Rewrite the listing below, changing "football icon" to "soccer icon" and keeping everything else the same. Leave the pictures out of your answer.
** START Input rows **
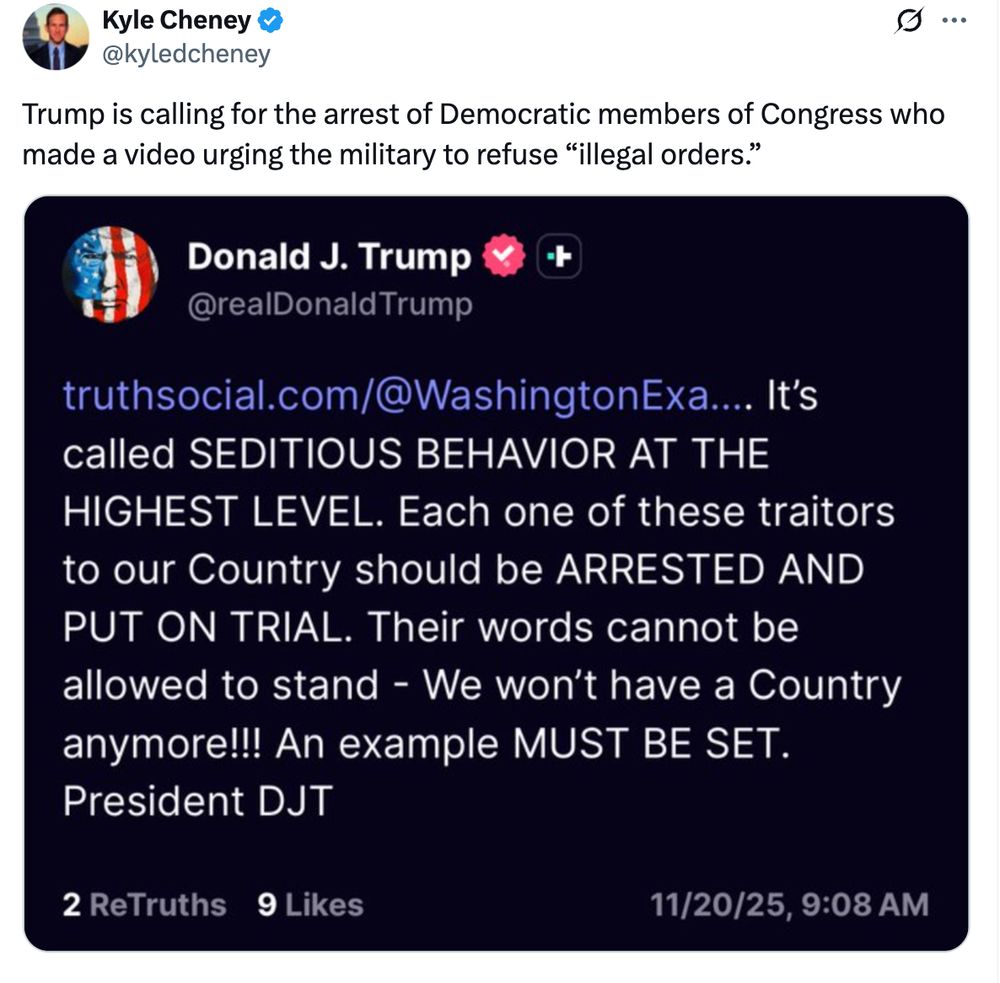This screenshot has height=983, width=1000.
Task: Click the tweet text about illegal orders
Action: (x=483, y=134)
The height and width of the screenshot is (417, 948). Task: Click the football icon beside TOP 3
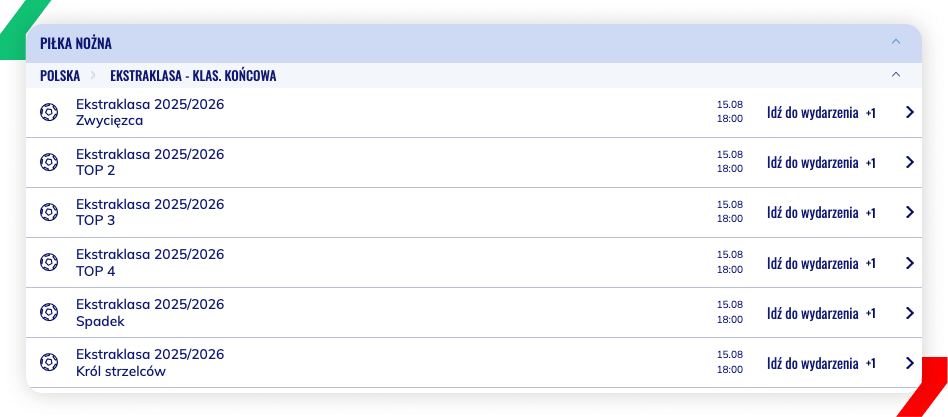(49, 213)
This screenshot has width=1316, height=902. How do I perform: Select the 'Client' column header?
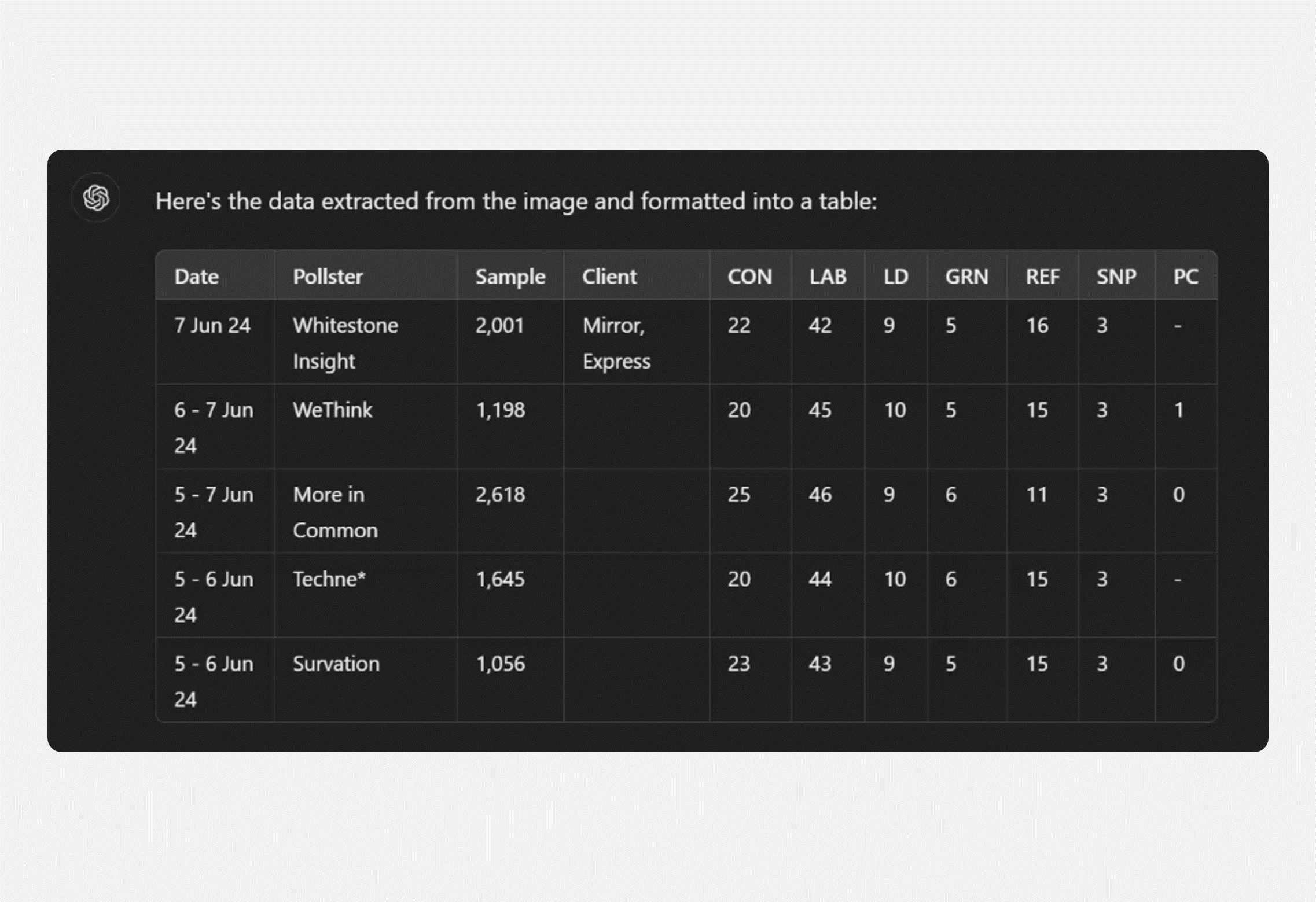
** END Input rows **
The result:
This screenshot has height=983, width=1000.
Task: Click the tweet text about illegal orders
Action: (x=483, y=134)
The height and width of the screenshot is (417, 948). Task: Click the soccer icon beside TOP 3
(49, 213)
This screenshot has width=1316, height=902. How do I perform: Select the 'Client' column header?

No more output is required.